### PROBLEM
Render the rows below as a two-column CSV with the headers instruction and coordinates, one line per row. Put each row's text and its answer in their own quoted fields, turn any line breaks into spaces, and leave out the pictures.

┌──

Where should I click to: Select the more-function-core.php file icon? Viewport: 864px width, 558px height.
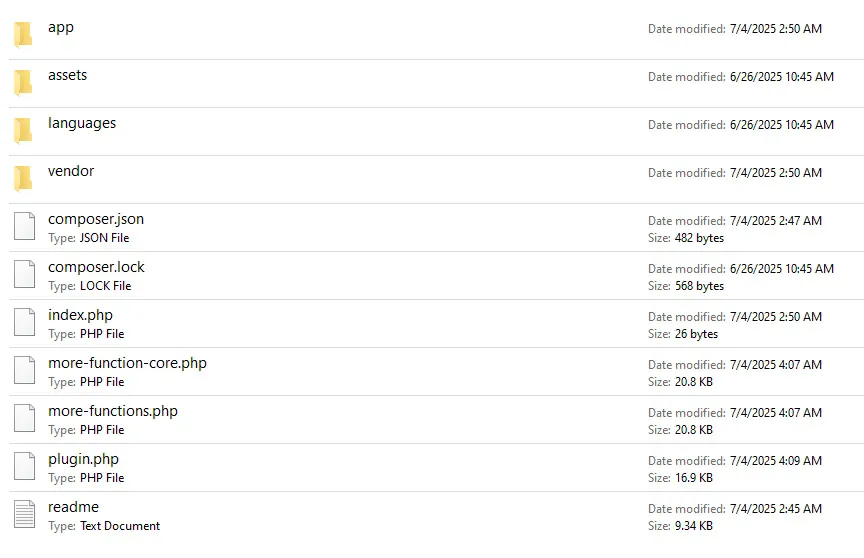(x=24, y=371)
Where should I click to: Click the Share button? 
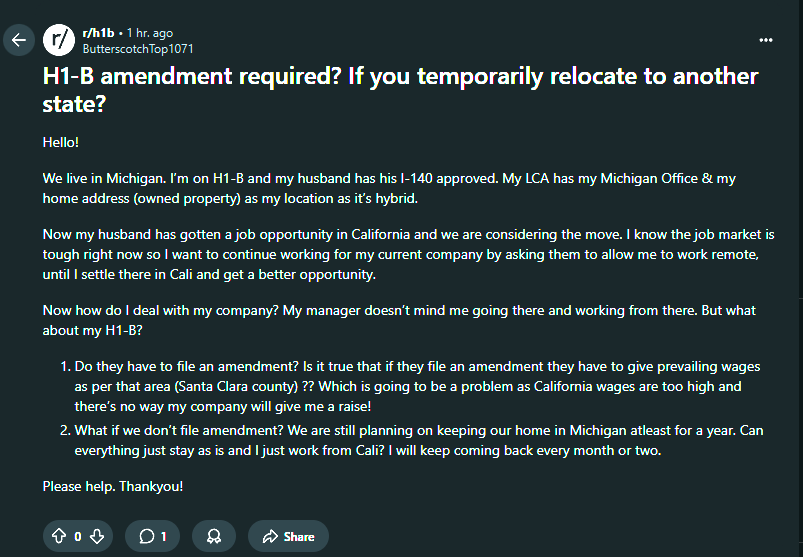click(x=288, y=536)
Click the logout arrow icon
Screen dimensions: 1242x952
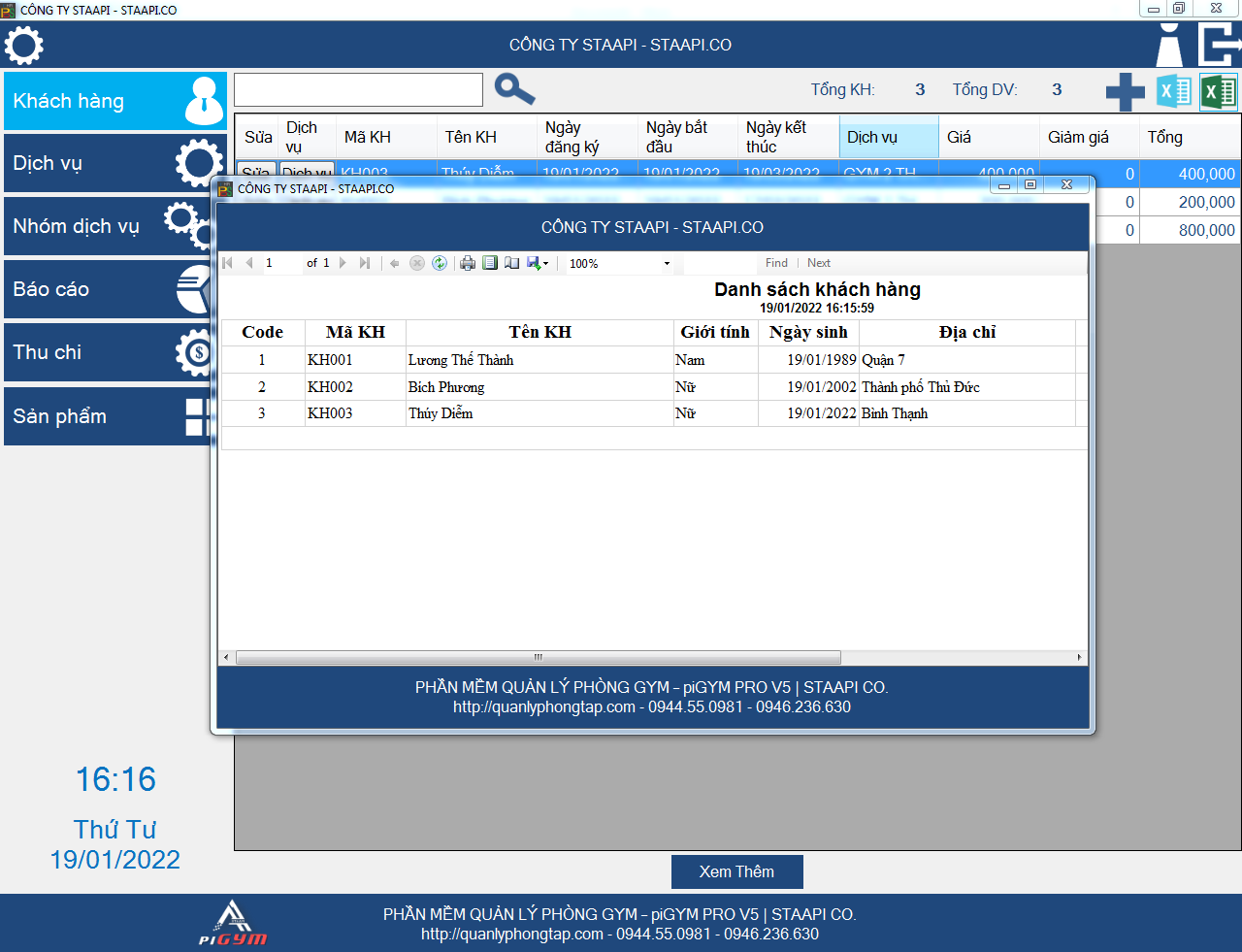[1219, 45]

└──

### WRITTEN ANSWER
instruction,coordinates
"Where should I click to: Select the more-function-core.php file icon? Viewport: 864px width, 558px height.","(x=24, y=371)"
"Where should I click to: Click the Share button?","click(x=288, y=536)"
"Click the logout arrow icon Screen dimensions: 1242x952","[1219, 45]"